_Records for this exercise_
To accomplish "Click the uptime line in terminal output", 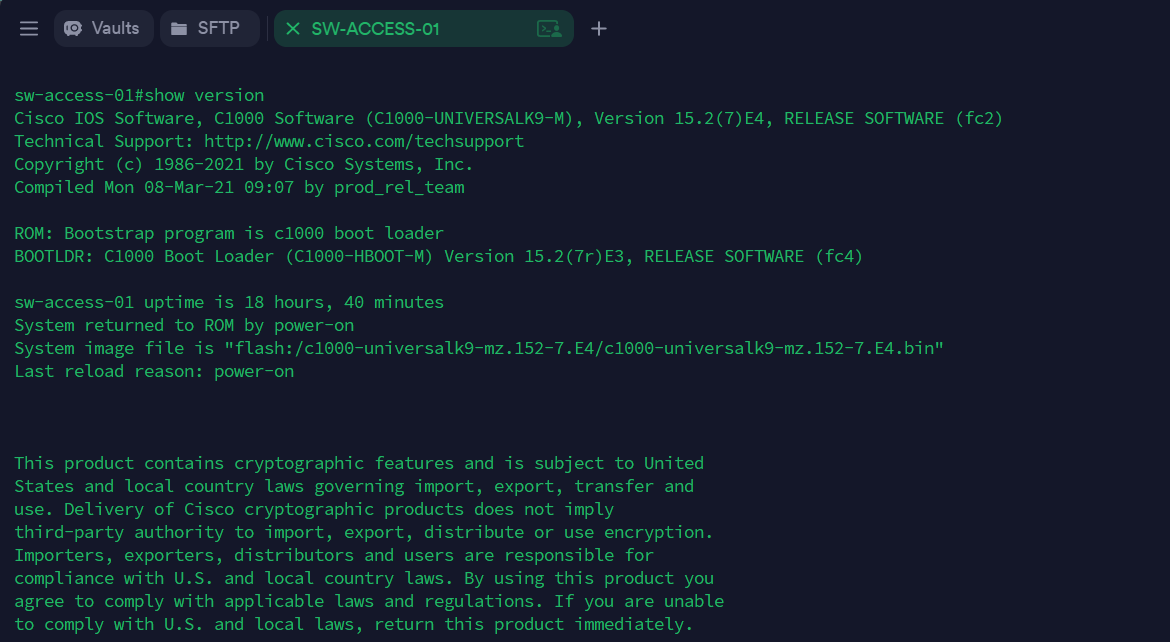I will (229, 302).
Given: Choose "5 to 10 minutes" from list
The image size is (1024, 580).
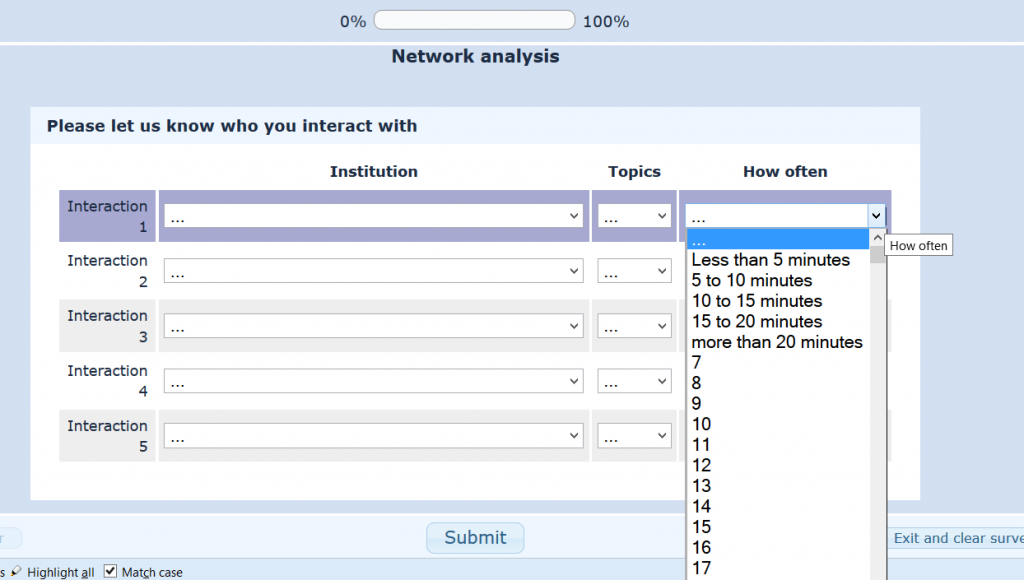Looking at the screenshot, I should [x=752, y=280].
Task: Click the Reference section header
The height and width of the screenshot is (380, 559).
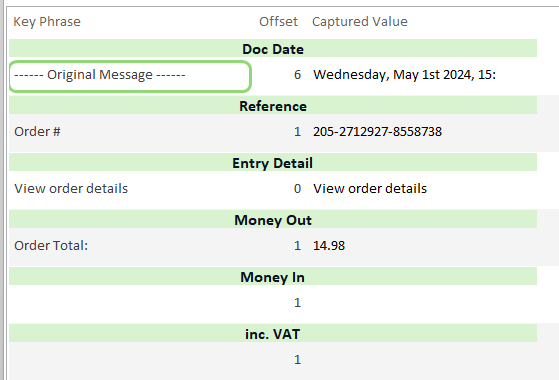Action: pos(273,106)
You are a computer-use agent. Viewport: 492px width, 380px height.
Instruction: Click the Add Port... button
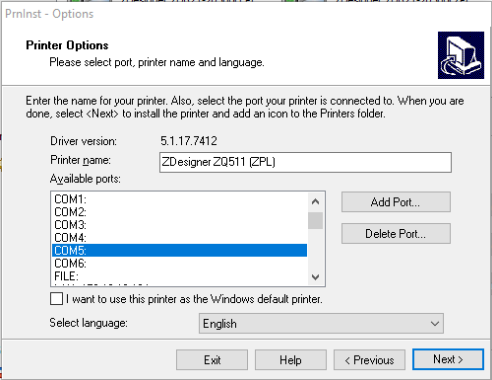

_Work order_
Copy exactly, and only, the lines running from the one containing "The image size is (1024, 580)." through the final line of the data, and omit the pictures.

_Response area_
The image size is (1024, 580).
Looking at the screenshot, I should [x=752, y=280].
Task: Click the Reference section header
The height and width of the screenshot is (380, 559).
Action: pos(273,106)
You are a computer-use agent. Viewport: 492px width, 380px height.
Instruction: Click the Add Port... button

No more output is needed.